I'm looking for some really lame super pragmatic minimal market socialism for the sake of giving imagination-gap terminally reform-brained normies a concrete thing they can work with.
Specifically I was looking for something which while maintaining distributed capital markets also gets rid of rewards for nonproductive actors. I didn't exactly find this, but I did find Roerner's Equal Shares proposal this follows:
>Every adult citizen would receive from the state treasury an equal endowment of coupons, that can be used only to purchase shares of mutual funds. Only coupons can be used to purchase shares of mutual funds, not money. Only mutual funds can purchase shares of public firms, using coupons. Prices of corporate shares and mutual funds are, hence, denominated in coupons; they will oscillate depending on the supply and demand for shares. Citizens are free to sell their mutual-fund shares for coupons, and to reinvest the coupons in other mutual funds. Finally, firms may exchange coupons with the state treasury for investment funds, and may purchase coupons from the treasury with money. This is the only point at which coupons exchange for money. These investment funds play the role of equity in the firm. (p. 20)
>A share of a firm entitles the owning mutual fund to a share of the firm's profits, and a share of a mutual fund entitles the owning citizen to a share of the mutual fund's revenues. When a citizen dies, his mutual fund shares must be sold and the coupon revenues are returned to the state treasury. The treasury in turn issues coupon endowments to citizens reaching the age of majority. (p. 20)

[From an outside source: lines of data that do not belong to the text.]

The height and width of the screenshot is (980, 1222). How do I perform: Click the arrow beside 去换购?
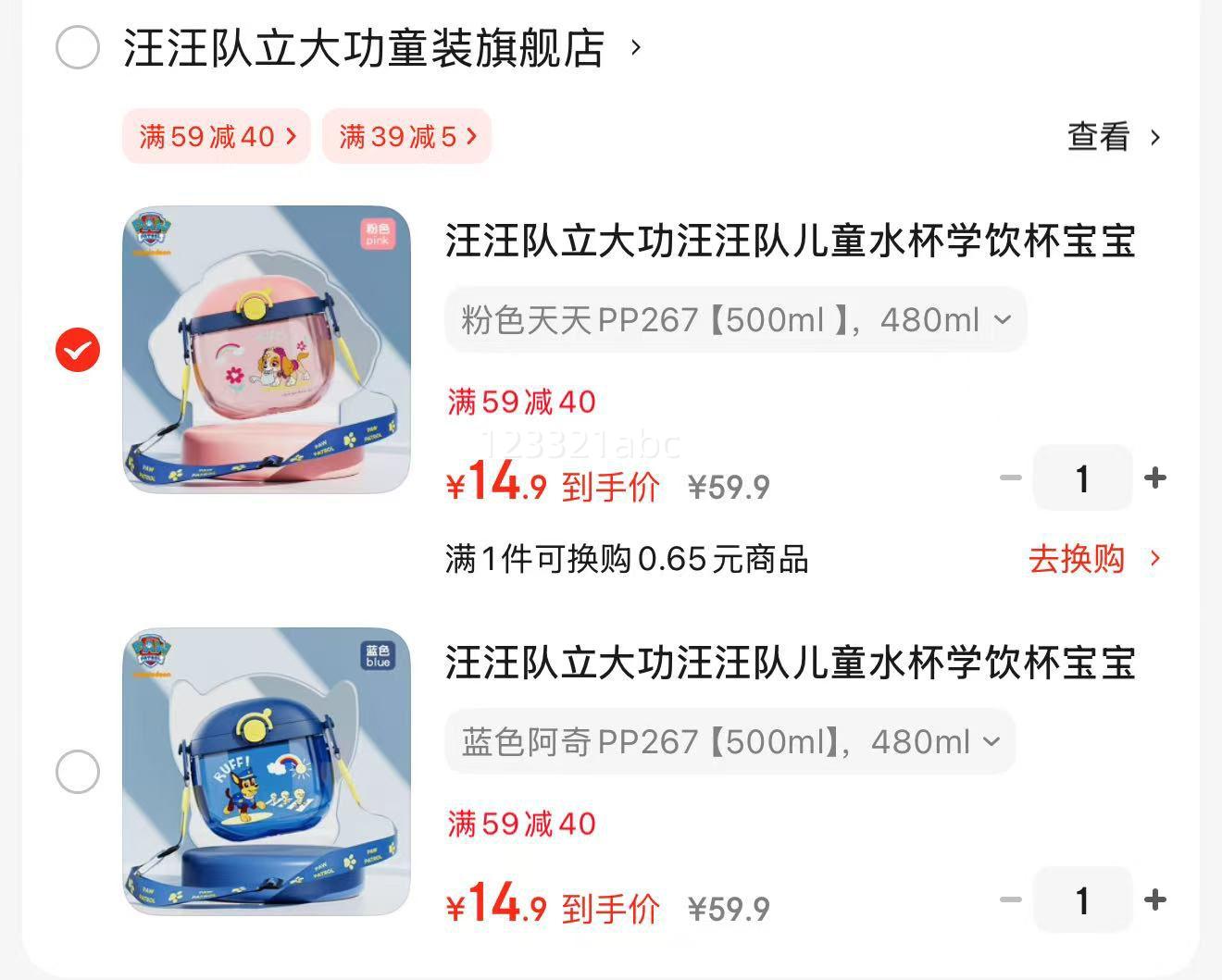pyautogui.click(x=1154, y=559)
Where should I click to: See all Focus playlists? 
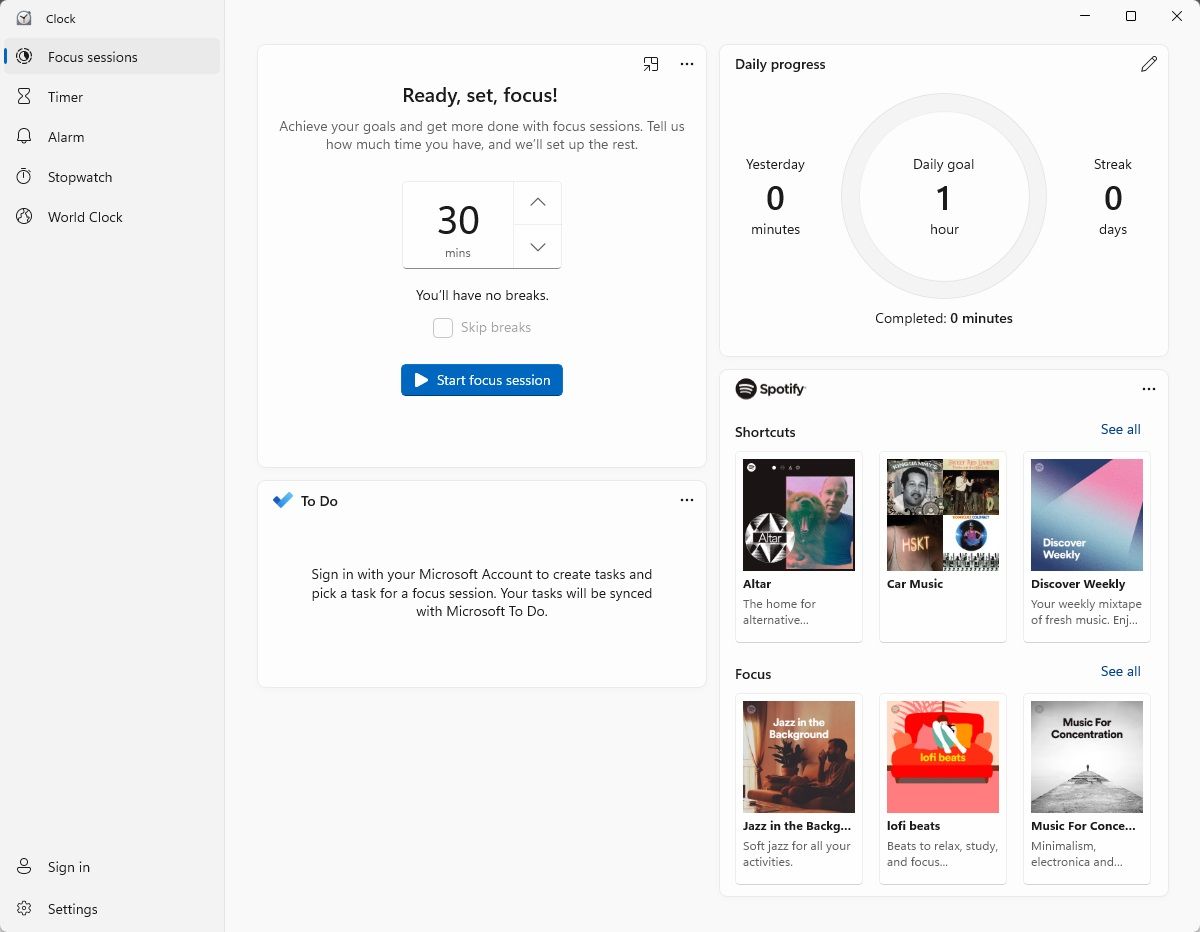coord(1120,671)
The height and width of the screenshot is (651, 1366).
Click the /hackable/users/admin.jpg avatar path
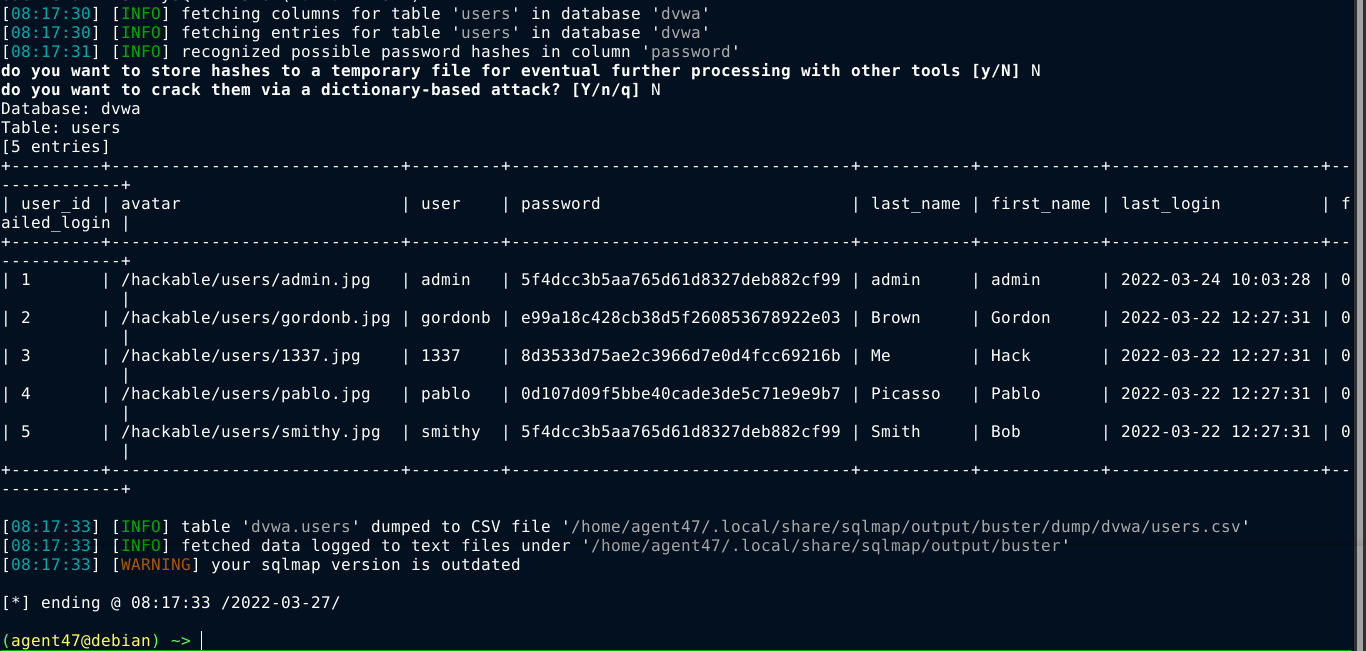pos(255,280)
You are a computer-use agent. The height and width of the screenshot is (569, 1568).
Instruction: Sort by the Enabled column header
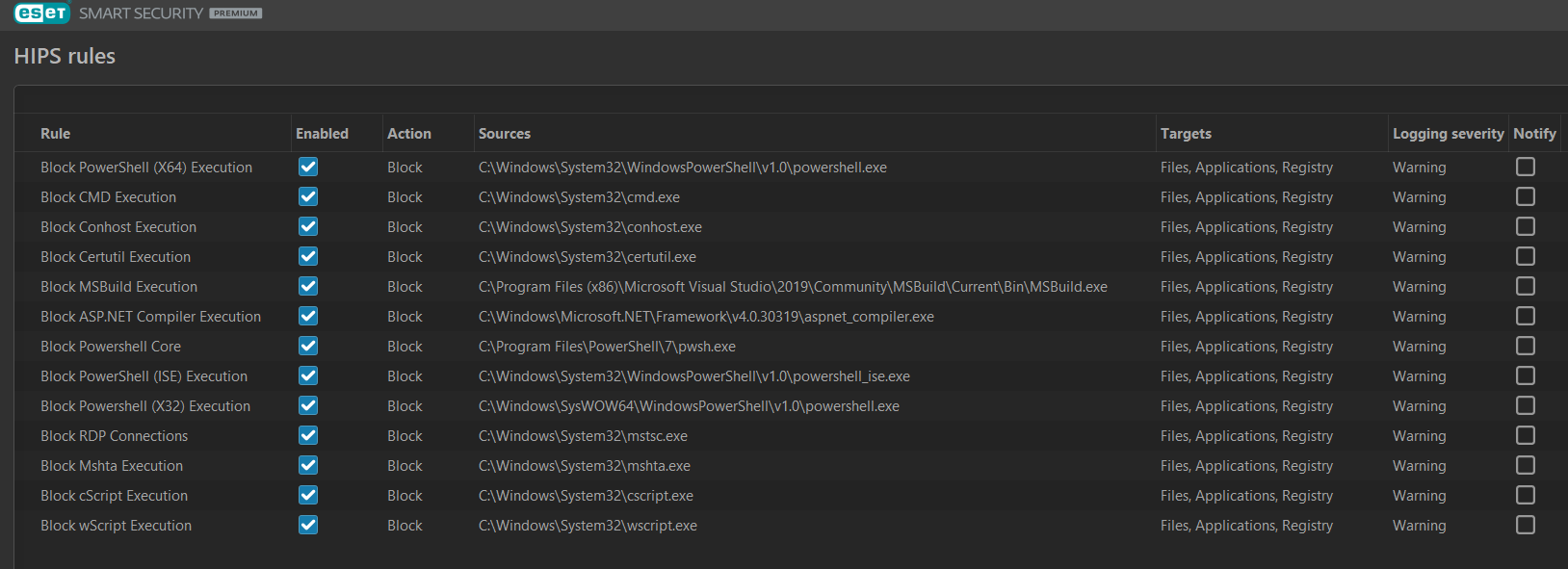pyautogui.click(x=322, y=134)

Anyway this proposal seemed to get reasonably close to what I was "looking for". I'm still not sure however if it's productive to advertise this sort of thing to others. Is it a useful strategy to build these sort of concrete programs. Further about this plan in particular is it really what anyone is after? Is there an effective even more reform minded solution that still removes rewards for unproductive actors - or at least as this one does makes such rewards equal?